Живу я неподалеку от редакции, на улице Робеспьера. (В Богородске после революции почти все улицы были переименованы. Тут чуть ли не на каждом шагу то улица Герцена, то переулок Вольтера или Марата. До прошлого года, говорят, существовал даже проезд Канта.)
Комнату мне помогла найти Нюся Стекольникова, наш корректор. Ксения Филипповна, хозяйка просторного дома, сдала мне светелку — уютную комнатку с большим венецианским окном. Сюда, на второй этаж, я поднимаюсь по скрипучей и тоже уютной лесенке.
Когда у нас не выходит газета, я рано возвращаюсь домой.
Зима выдалась метельной, морозной. Перед Новым годом суток трое бесилась непроглядная вьюга. Снежные вихри чуть не сшибали с ног. А потом, хохоча, будто в истерике, уносились прочь, на миг-другой оставляя тебя в покое, среди белого дыма. Едва же отдышишься и сделаешь с трудом десяток шагов, то и дело проваливаясь в сугробы, как опять налетит свирепо ветер, бросая в саднившее лицо пригоршни острых иголок.
На Новый год как обрезало: стихла метель и ударил мороз. Около недели лютовала стужа. И вдруг снова завьюжило. И так весь январь: то морозы каменили землю, то буранило — щедро сыпало да подсыпало сверху и днем и ночью.
Казалось, Богородск вот-вот исчезнет, исчезнет навсегда в этом кромешном снежном аду. Бредешь по самой середине улицы, а домов почти совсем не видно из-за белесо-искристых вздыбленных сугробов.

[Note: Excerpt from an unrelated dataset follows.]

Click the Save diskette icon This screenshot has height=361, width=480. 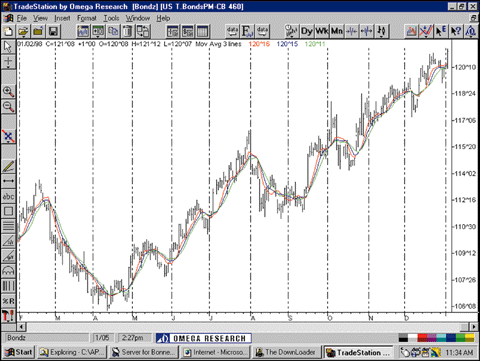tap(53, 32)
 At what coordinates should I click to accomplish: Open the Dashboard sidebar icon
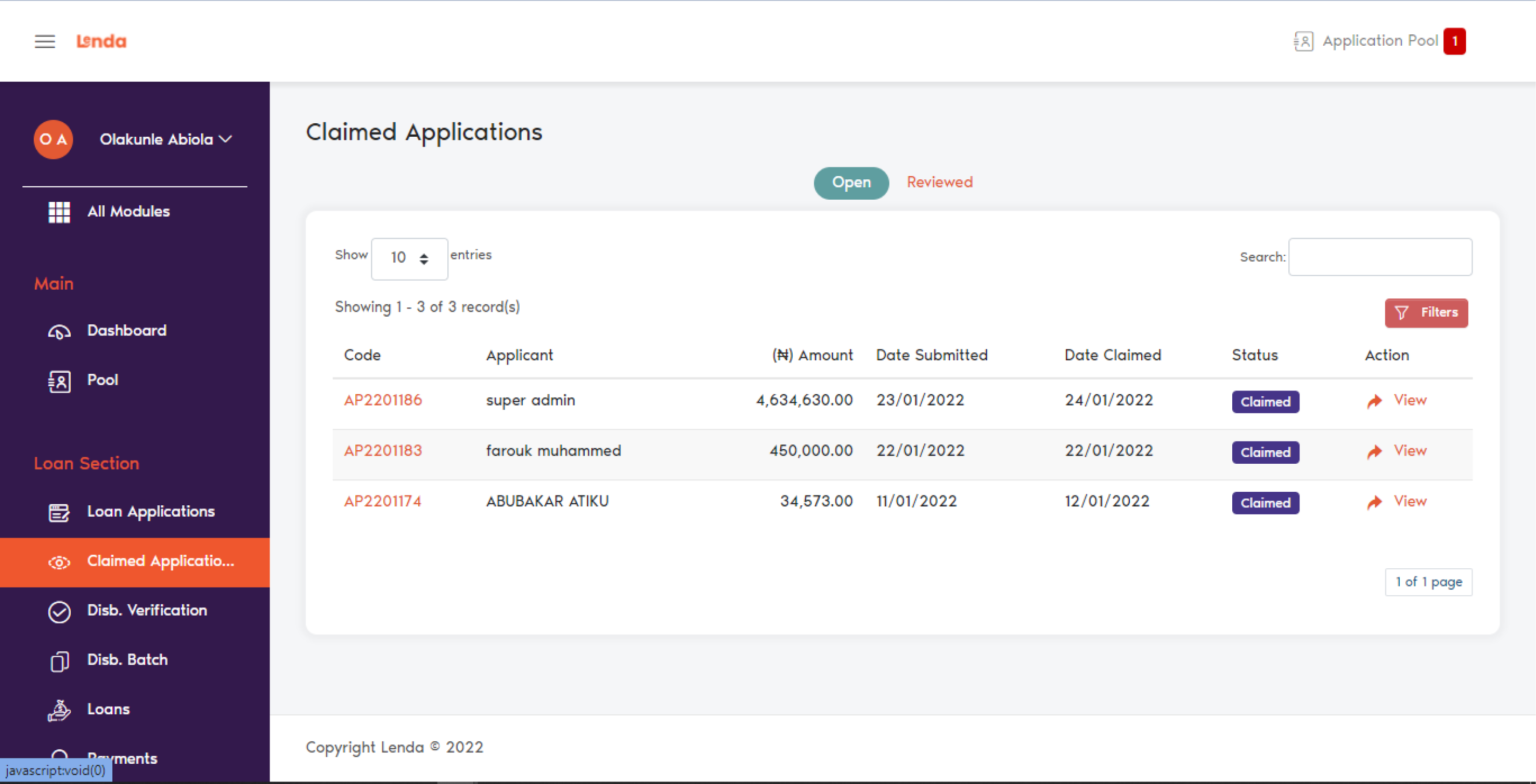(59, 330)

В городе чуть ли не все дома деревянные, приземистые, солидные. Надвинули избы до оконных карнизов меховые заячьи шапки и затаились, не дышат. Только хитро щурятся: «Нам не впервой и морозы эти и бураны. Мы перетерпим, а там и тепло не за горами!» И кряхтят, стонут по-стариковски. Сколько раз мне доводилось просыпаться ночью от надсадного оханья половиц, треска бревен. Мнилось: они шептались между собой — половицы, стены, двери, шептались на непонятном человеку языке.
Спасаясь от бескормицы, из леса нагрянули отощавшие снегири. Облепят, красногрудые, рябины в палисадниках и весь-то денек — в январе дни безжалостно коротки — лакомятся подмороженными ягодами.
Улицы не успевали чистить от снега, и ноги тонули по щиколотку в белой мякоти, будто ступаешь по необычайно ворсистому небесному ковру.
Мне не холодно в шубе с лисьим воротником, на ногах у меня валенки. И все же я спешу. Спешу домой. Хочется как можно скорее подняться к себе в светелку. Я к ней привязалась за целительную тишину и блаженную теплынь.
Очутившись у себя наверху, я зажигаю настольную лампу. Тут же на столе лежит раскрытая книга. Сбоку на полочке пристроился транзистор. Включаю его, когда передают музыку. Я люблю Рихтера. Чайковский, Шопен, Бетховен… с какой редкой виртуозностью и пленительным обаянием Рихтер исполняет титанов! Если играет Рихтер, я обо всем, обо всем забываю: и о запутанной, полной драматизма прозе Фолкнера, и о письмах читателей, которые собиралась подготовить к сдаче в набор. В первые месяцы работы в редакции, раньше мне совершенно незнакомой, я частенько брала домой разные там статейки, чтобы покумекать над ними в одиночестве.